About this exercise: Which lines run from the line with "Open the Register" through the line with "Given: Open the" in the entries below? Print them exactly, both ends included, and nothing more.

Provided material:
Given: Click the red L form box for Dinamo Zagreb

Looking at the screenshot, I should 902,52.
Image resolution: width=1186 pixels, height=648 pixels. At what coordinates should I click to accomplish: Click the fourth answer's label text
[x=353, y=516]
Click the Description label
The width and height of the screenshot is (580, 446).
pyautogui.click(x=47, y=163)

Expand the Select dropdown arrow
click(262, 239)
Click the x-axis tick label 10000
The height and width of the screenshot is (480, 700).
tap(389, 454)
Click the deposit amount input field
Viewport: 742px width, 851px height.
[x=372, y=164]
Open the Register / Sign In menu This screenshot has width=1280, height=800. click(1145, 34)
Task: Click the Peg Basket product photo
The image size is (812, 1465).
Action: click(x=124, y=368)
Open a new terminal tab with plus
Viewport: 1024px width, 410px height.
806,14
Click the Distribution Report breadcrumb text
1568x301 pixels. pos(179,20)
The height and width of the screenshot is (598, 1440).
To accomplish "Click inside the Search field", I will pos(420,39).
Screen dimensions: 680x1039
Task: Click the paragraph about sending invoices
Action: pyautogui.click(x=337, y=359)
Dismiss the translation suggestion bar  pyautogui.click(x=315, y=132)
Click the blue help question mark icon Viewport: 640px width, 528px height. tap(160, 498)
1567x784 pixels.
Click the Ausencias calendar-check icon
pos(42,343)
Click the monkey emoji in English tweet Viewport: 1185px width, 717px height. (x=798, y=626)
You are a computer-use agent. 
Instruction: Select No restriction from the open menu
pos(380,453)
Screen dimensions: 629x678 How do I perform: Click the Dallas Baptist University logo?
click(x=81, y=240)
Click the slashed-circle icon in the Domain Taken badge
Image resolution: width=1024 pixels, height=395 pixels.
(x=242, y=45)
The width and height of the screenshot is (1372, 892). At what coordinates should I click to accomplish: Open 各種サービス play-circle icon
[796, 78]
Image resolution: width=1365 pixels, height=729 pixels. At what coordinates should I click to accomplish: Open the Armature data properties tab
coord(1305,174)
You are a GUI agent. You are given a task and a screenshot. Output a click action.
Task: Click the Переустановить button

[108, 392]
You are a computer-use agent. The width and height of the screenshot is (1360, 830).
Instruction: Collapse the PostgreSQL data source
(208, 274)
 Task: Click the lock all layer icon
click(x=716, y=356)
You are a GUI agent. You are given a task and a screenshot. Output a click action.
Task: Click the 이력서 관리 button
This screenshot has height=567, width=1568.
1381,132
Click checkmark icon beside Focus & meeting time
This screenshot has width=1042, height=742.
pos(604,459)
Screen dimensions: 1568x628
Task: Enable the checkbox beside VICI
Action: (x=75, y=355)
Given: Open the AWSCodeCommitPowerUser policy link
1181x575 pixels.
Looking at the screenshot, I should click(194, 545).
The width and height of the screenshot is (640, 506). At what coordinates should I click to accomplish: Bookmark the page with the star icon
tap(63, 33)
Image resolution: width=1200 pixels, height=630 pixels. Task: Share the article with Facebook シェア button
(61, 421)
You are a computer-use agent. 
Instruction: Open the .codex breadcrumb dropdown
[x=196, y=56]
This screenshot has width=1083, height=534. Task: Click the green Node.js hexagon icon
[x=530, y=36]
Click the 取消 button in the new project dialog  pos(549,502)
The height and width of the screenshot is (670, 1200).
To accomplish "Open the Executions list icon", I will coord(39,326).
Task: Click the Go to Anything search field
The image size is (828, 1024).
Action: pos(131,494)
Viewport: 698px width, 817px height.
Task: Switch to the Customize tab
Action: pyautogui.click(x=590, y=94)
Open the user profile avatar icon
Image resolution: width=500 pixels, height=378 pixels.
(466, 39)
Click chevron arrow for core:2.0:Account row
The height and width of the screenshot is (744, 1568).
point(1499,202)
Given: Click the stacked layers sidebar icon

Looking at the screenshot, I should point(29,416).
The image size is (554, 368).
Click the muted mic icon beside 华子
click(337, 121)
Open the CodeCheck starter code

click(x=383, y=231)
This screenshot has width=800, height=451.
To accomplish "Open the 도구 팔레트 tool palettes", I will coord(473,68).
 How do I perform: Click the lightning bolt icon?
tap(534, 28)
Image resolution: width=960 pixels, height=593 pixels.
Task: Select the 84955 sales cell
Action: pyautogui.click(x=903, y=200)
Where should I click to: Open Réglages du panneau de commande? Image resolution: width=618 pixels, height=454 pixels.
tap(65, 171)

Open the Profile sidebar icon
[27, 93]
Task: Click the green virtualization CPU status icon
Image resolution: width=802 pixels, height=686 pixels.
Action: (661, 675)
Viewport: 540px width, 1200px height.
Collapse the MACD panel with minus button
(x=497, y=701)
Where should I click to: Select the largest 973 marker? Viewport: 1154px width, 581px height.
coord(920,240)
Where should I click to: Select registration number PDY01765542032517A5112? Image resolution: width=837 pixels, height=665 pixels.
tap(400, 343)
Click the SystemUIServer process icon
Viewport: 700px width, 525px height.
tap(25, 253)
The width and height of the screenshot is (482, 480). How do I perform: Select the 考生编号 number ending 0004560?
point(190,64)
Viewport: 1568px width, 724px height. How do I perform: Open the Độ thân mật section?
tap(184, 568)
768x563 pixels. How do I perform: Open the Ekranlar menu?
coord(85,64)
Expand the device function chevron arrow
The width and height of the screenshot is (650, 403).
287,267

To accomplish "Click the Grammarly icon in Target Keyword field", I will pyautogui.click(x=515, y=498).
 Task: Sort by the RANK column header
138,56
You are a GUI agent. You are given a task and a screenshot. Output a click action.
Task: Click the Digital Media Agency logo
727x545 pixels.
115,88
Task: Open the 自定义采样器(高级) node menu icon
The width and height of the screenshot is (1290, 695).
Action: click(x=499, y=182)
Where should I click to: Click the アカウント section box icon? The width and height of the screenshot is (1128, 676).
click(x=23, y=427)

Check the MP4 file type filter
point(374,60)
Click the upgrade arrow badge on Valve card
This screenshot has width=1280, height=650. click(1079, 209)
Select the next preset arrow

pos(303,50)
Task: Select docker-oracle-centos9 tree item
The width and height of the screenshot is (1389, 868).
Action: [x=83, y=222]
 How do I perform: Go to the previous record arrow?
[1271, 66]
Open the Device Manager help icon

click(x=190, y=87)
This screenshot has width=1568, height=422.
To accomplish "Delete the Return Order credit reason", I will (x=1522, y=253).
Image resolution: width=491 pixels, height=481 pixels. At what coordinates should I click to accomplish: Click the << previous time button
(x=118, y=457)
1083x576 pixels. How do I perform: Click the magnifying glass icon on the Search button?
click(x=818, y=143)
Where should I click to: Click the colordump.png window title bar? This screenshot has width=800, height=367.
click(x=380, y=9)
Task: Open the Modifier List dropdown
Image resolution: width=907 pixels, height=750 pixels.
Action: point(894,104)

Solution to this problem:
Open the Register / Sign In menu This screenshot has width=1280, height=800. click(1145, 34)
Task: Click the Peg Basket product photo
The image size is (812, 1465).
Action: click(x=124, y=368)
Open a new terminal tab with plus
Viewport: 1024px width, 410px height.
806,14
Click the Distribution Report breadcrumb text
1568x301 pixels. pos(179,20)
The height and width of the screenshot is (598, 1440).
To accomplish "Click inside the Search field", I will pos(420,39).
Screen dimensions: 680x1039
Task: Click the paragraph about sending invoices
Action: pyautogui.click(x=337, y=359)
Dismiss the translation suggestion bar  pyautogui.click(x=315, y=132)
Click the blue help question mark icon Viewport: 640px width, 528px height. tap(160, 498)
1567x784 pixels.
Click the Ausencias calendar-check icon
pos(42,343)
Click the monkey emoji in English tweet Viewport: 1185px width, 717px height. (x=798, y=626)
You are a computer-use agent. 
Instruction: Select No restriction from the open menu
pos(380,453)
Screen dimensions: 629x678 How do I perform: Click the Dallas Baptist University logo?
click(x=81, y=240)
Click the slashed-circle icon in the Domain Taken badge
Image resolution: width=1024 pixels, height=395 pixels.
(x=242, y=45)
The width and height of the screenshot is (1372, 892). At what coordinates should I click to accomplish: Open 各種サービス play-circle icon
[796, 78]
Image resolution: width=1365 pixels, height=729 pixels. At what coordinates should I click to accomplish: Open the Armature data properties tab
coord(1305,174)
You are a GUI agent. You are given a task and a screenshot. Output a click action.
Task: Click the Переустановить button

[108, 392]
You are a computer-use agent. The width and height of the screenshot is (1360, 830).
Instruction: Collapse the PostgreSQL data source
(208, 274)
 Task: Click the lock all layer icon
click(x=716, y=356)
You are a GUI agent. You are given a task and a screenshot. Output a click action.
Task: Click the 이력서 관리 button
This screenshot has height=567, width=1568.
1381,132
Click checkmark icon beside Focus & meeting time
This screenshot has width=1042, height=742.
pos(604,459)
Screen dimensions: 1568x628
Task: Enable the checkbox beside VICI
Action: (x=75, y=355)
Given: Open the AWSCodeCommitPowerUser policy link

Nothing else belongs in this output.